START Source data

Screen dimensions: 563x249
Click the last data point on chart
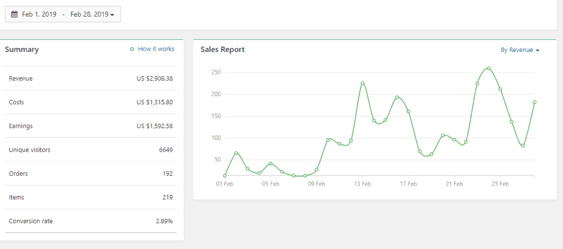[535, 102]
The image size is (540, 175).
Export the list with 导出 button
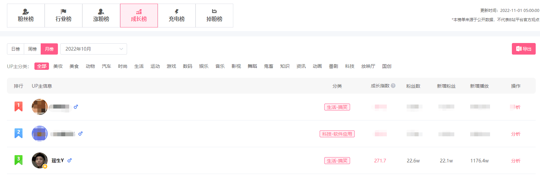point(524,49)
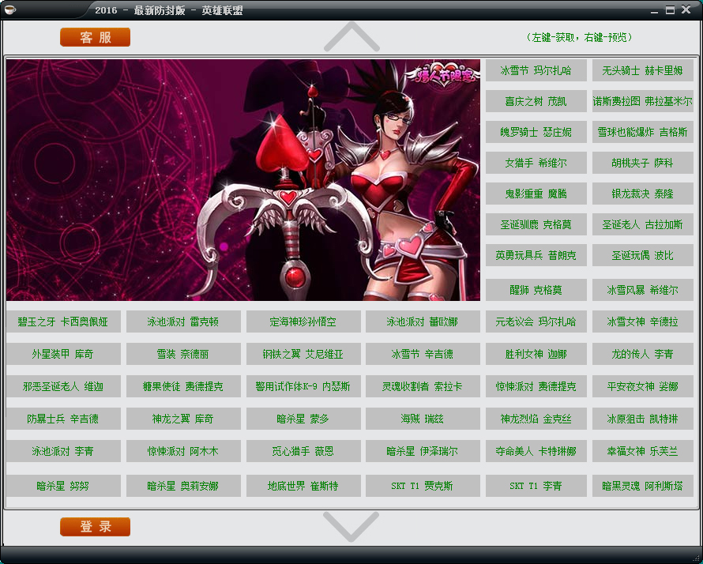The height and width of the screenshot is (564, 703).
Task: Open the 客服 customer service button
Action: click(x=95, y=37)
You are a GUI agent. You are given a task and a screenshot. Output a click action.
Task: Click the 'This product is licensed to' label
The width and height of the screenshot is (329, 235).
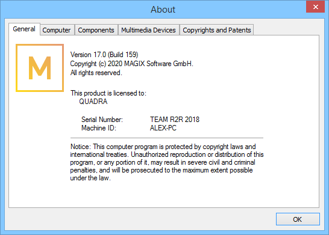[x=108, y=93]
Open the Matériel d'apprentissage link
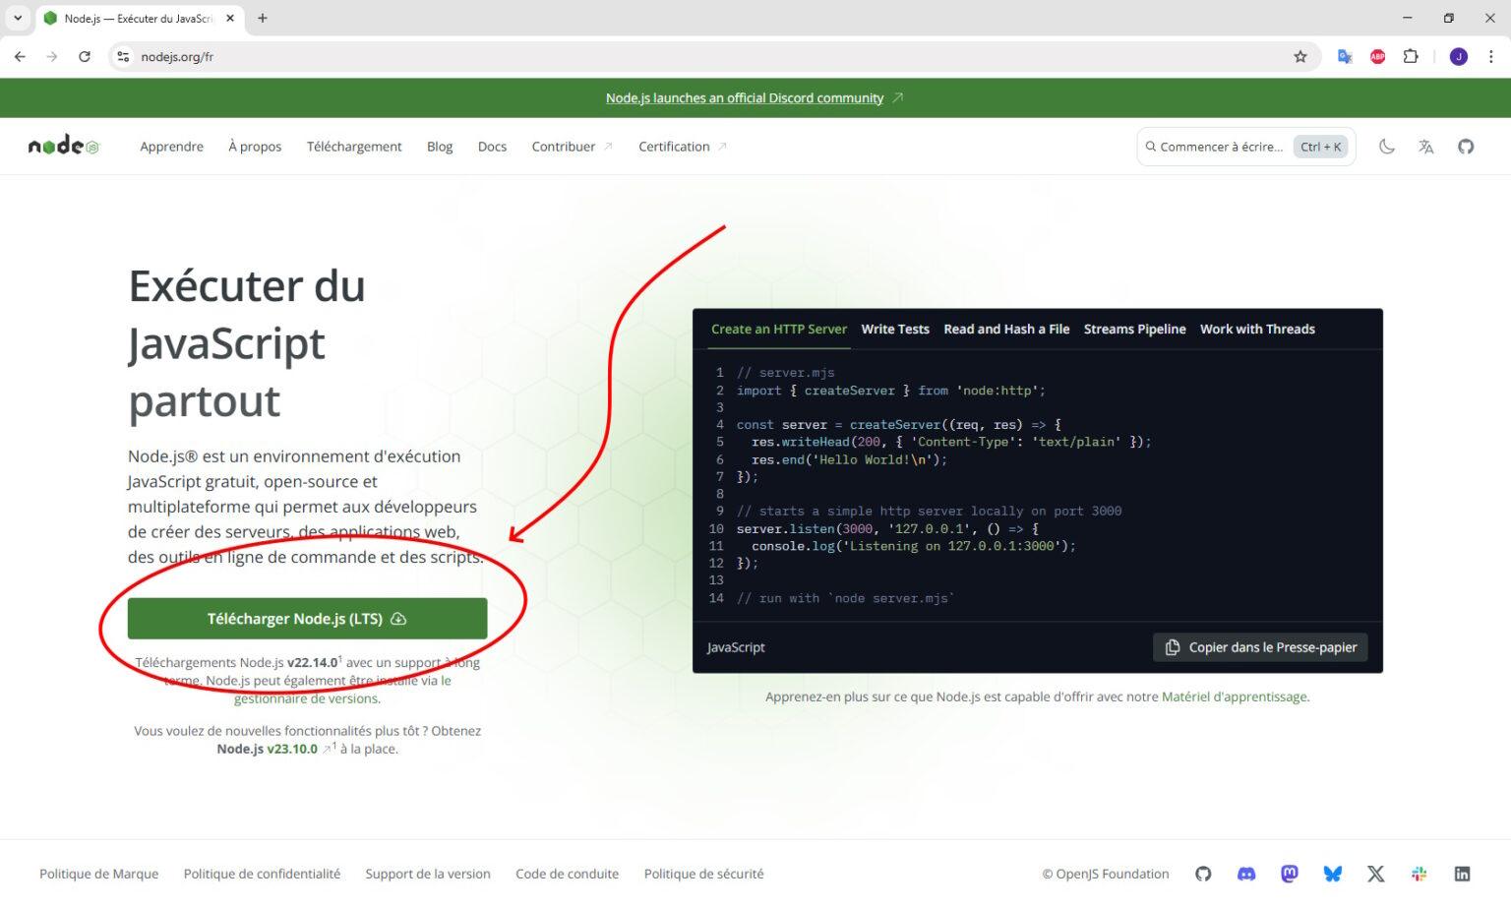Image resolution: width=1511 pixels, height=908 pixels. [1235, 696]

END Source data

= Work instructions =
Each entry above should be copied word for word, with the images omitted.

= Finished exercise =
Screen dimensions: 563x249
Click the last data point on chart
[535, 102]
The image size is (540, 175).
Export the list with 导出 button
point(524,49)
The height and width of the screenshot is (564, 703).
Task: Open the 客服 customer service button
Action: click(x=95, y=37)
You are a GUI agent. You are given a task and a screenshot. Output a click action.
Task: Click the 'This product is licensed to' label
The width and height of the screenshot is (329, 235).
[x=108, y=93]
Open the Matériel d'apprentissage link
Image resolution: width=1511 pixels, height=908 pixels. [1235, 696]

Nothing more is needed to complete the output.